> **Sección del documento**
####

EL MANUSCRITO A 110/083(36) DE LA BUS
Carta que escrivio el Licenciado Joseph Gonzalez delConsejo real de Castilla y de la Cámara, a don Luis de Haro sobre el suceso delsitio de Yelbes que fue por enero de 1659.
Comentario por José Manuel Díaz Blanco.
Esta carta puso en contacto a dos de los políticos más influyentes de
la España de Felipe IV (1621-1665). El licenciado José González fue uno de esos
juristas universitarios que coparon los órganos de poder en el Antiguo Régimen.
Fue consejero y camarista de Castilla y durante algunos años presidió el
Consejo de Hacienda y el Consejo de Indias. Su enorme capacidad le abrió los
puestos más elevados, pero González se benefició también de una relación
singularmente estrecha con el valido del rey, el conde duque de Olivares.

####

> **Material mostrado**
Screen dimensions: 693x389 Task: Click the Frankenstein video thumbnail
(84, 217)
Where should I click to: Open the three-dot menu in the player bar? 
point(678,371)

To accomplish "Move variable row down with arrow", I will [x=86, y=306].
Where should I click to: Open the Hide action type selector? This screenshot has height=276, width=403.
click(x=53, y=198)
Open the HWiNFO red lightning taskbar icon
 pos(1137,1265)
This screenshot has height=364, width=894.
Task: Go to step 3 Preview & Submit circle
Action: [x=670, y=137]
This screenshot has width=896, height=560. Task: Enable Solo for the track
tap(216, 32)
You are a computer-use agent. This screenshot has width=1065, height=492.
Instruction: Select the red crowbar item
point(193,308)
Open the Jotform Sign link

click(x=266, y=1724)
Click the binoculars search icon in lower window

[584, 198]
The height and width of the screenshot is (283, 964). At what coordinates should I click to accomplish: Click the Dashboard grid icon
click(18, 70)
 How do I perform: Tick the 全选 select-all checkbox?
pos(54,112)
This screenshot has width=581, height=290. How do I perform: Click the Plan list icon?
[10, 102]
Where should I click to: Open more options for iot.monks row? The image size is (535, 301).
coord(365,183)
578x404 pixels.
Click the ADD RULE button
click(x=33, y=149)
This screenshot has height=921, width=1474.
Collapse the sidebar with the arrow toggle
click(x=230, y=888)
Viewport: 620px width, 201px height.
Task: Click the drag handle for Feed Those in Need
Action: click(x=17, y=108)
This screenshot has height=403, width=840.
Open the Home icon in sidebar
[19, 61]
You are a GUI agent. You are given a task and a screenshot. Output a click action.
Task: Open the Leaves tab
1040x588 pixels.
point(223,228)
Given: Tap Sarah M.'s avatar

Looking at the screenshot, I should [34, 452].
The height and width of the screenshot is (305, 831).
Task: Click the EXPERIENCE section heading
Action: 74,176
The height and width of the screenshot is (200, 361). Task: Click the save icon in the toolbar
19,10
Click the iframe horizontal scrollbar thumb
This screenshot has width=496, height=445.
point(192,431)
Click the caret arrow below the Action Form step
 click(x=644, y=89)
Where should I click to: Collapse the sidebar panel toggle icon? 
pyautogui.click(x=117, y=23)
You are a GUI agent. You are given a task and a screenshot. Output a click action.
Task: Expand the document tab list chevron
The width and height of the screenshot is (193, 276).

####

> **Consigna**
Cita literalmente el pasaje de la sección del documento que empieza con "EL MANUSCRITO A" y continúa hasta "el Antiguo Régimen.".

> **Solución**
EL MANUSCRITO A 110/083(36) DE LA BUS
Carta que escrivio el Licenciado Joseph Gonzalez delConsejo real de Castilla y de la Cámara, a don Luis de Haro sobre el suceso delsitio de Yelbes que fue por enero de 1659.
Comentario por José Manuel Díaz Blanco.
Esta carta puso en contacto a dos de los políticos más influyentes de
la España de Felipe IV (1621-1665). El licenciado José González fue uno de esos
juristas universitarios que coparon los órganos de poder en el Antiguo Régimen.